Problem to solve ::
Answer these questions about the page extract on writing:
(a) Besides an occasional solved crime, what did Nero Wolfe live for?
(b) What did Rex Stout once say about authoring?
(c) Which word became the key to the door of the literary kingdom?

To these inspiringly stalwart individuals, I offer the following:

"You idiot! Come to your senses! Join a twelve-step Quit Lit program, sit down with the other junkies, and admit the terrible truth: 'My name is such and such, I love Literature, and Literature KILLS!'
But later, he gives a more earnest answer:
Remember Nero Wolfe, the impossibly brilliant yet somehow convincing 300-pound Manhattan Island detective who seldom left his chair, never left his house, lived for nothing but orchids, great food, microbrewed beer, and an occasional solved crime? Nero's inventor, Rex Stout, once said of authoring, "If you're not having fun writing it, nobody's going to have fun reading it."

Amen, I thought, decades ago, and so I began picking up thoughts and images, then questions and narrative threads, then voices, idiosyncratic nervous tics, oral tales, full-fledged characters, and having the best damned time I could, sick bastard that I'd become. This paltry, pifflized word, "f-u-n," became my key to the door of the literary kingdom.

Material ::
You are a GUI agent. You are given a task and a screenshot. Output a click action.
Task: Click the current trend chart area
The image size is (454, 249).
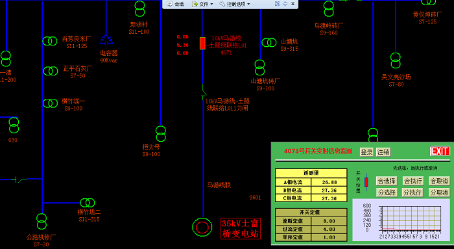pyautogui.click(x=401, y=220)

Exercise result ::
(a) Orchids, great food, and microbrewed beer.
(b) "If you're not having fun writing it, nobody's going to have fun reading it."
(c) "Fun."